The second time was in 1978, when president Ali Solih, who had a firm anti-French attitude, was killed and Ahmed Abdallah Abderemane came to power. Under the reign of Abdallah, Denard was commander of the Presidential Guard (PG) and defacto ruler of the country, trained, supported and funded by the white regimes in South Africa (SA) and Rhodesia (now Zimbabwe) in return to the permission to set up a secret listening station on the islands. South-African agents had to keep an ear on the important ANC bases in Lusaka and Dar es Salaam and to watch the war in Mozambique, in which SA played an active role. The Comoros were also used for evading arms sanctions.

When in 1981 François Mitterrand was elected president Denard lost the support of the French intelligence service, but he managed to strengthen the link between SA and the Comoros. Besides the Guard, Denard established his own company SOGECOM, in both the security and building business. He seemed to be pretty rich. In period 1985-87 the relationship of the PG with the local Comorians became worse.

At the end of the 1980s the South Africans didn't want to continue to support a mercenary regime and France also wanted to get rid of the mercenaries. Finally, also President Abdallah wanted the mercenaries to leave. Their response was a (third) coup and the death of President Abdallah in which Denard and his men were probably involved. The SA and the French government subsequentially forced Denard and his mercenaries to leave the islands in 1989. Said Joher became president. His time in office was turbulent, including an impeachment attempt in 1991 and a coup attempt in 1992.

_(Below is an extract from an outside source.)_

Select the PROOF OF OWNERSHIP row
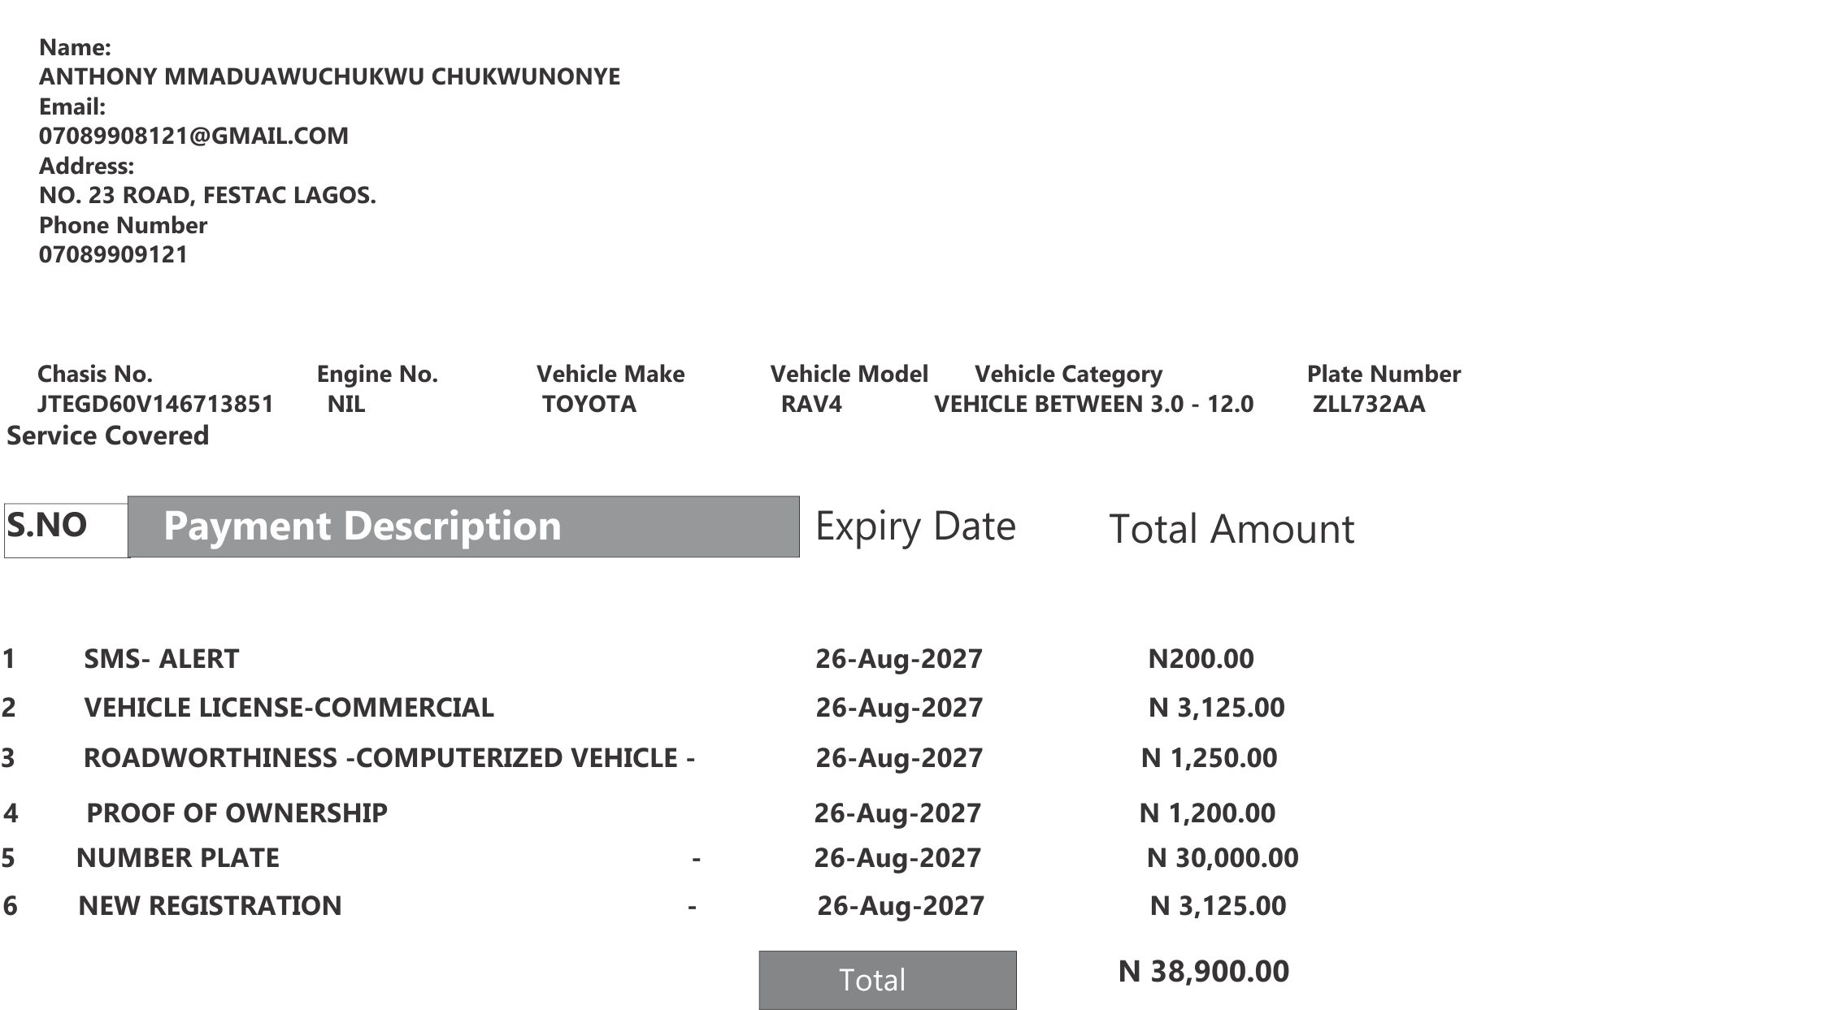The image size is (1842, 1010). point(237,813)
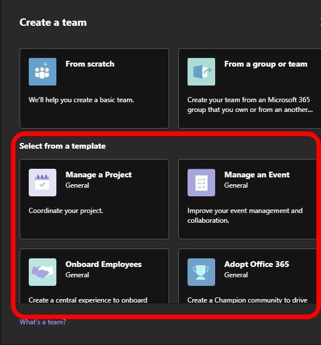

On September 28, 1995 Bob Denard and a group of mercenaries took over the Comoros islands in a coup (named operation Kaskari by the mercanaries) against President Djohar. France immediately severly denounced the coup, and backed by the 1978 defense agreement with the Comoros, President Jacques Chirac ordered his special forces to retake the island. Bob Denard began to take meassures to stop the coming invasion. A new presidential guard was created. Strong points armed with heavy machine guns were set up around the island, particularly around the islands two airports.

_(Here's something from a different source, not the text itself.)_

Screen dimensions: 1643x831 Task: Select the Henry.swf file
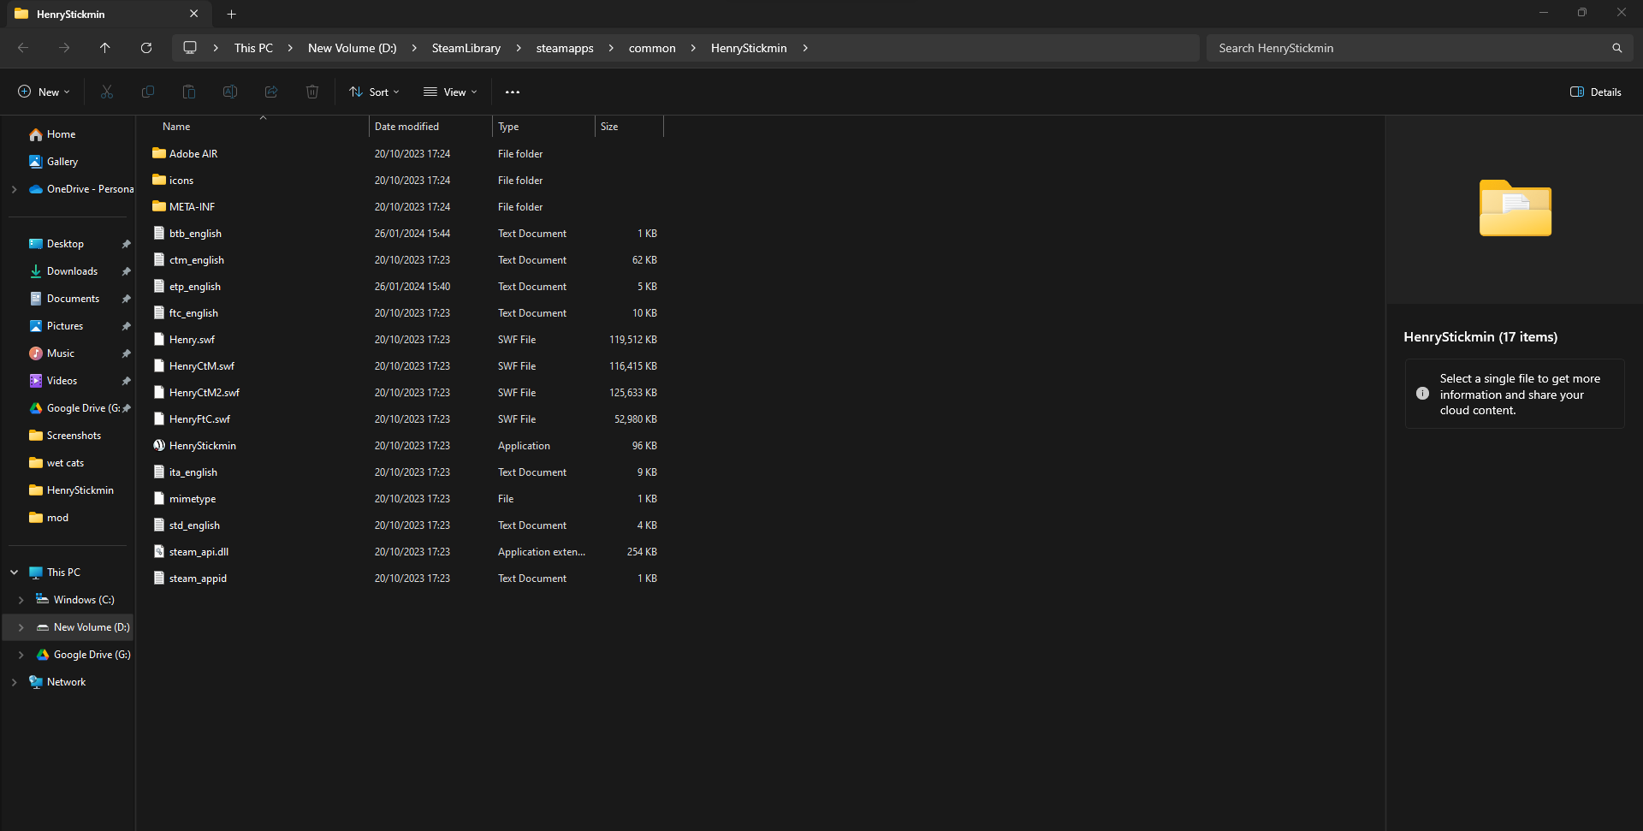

On October 3, 1995, 11 PM, the French deployed 600 men against a force of 33 mercenaries and a 300 man dissident force. Denard however ordered his mercenaries not to fight. Within 7 hours the airports at Iconi and Hahaya and the French Embassy in Moroni are secured. By 3:00 pm the next day Bob Denard and his Mercenaries had surrendered. This operation, codename Azalee, was remarkable, because there were no casualties, and just in seven days, plans were drawn up and soldiers were deployed. Prime minister Kumba El-Yachortu became acting president until Joher returned from exile in January 1996. In March of 1996, following presidential elections, Taki Abdoulkarim, a member of the civilian government that Dennard had tried to set up in October 1995, became president.

Secession of Anjouan and Mohelli

In 1997, the islands of Anjouan and Moheli declared their independence from Comoros. A subsequent attempt by the government to reestablish control over the rebellious islands by force failed, and presently the African Union is brokering negotiations to effect a reconciliation. This process is largely complete, at least in theory. According to some sources, Moheli did return to government control in 1998. In 1999, Anjouan started to fall apart internally, on August 1 of that year, the 80-year-old first president Foundi Abdullah Ibrahim resigned, and gave power to a national coordinator, Said Abeed. The government was overthrown in a coup by army and navy officers on August 9, 2001. Muhammad Bacar soon rose to leadership of the junta that took over and by the end of the month he was the leader of the country. Despite two coup attempts in the following three months, including one by Abeed, Charif's government stayed in power, and was apparently more willing to negotiate with Comoros. Presidential elections have been held on Comoros, and presidents have been chosen for all three islands as well, which are now in a confederation. Grand Comor had experienced troubles of its own in the late 1990s, as President Taki died on November 6, 1998. Colonel Azali Assoumani became president following a military coup in 1999. There have been several coup attempts since, but he is now in firm control of the country after winning a presidential election.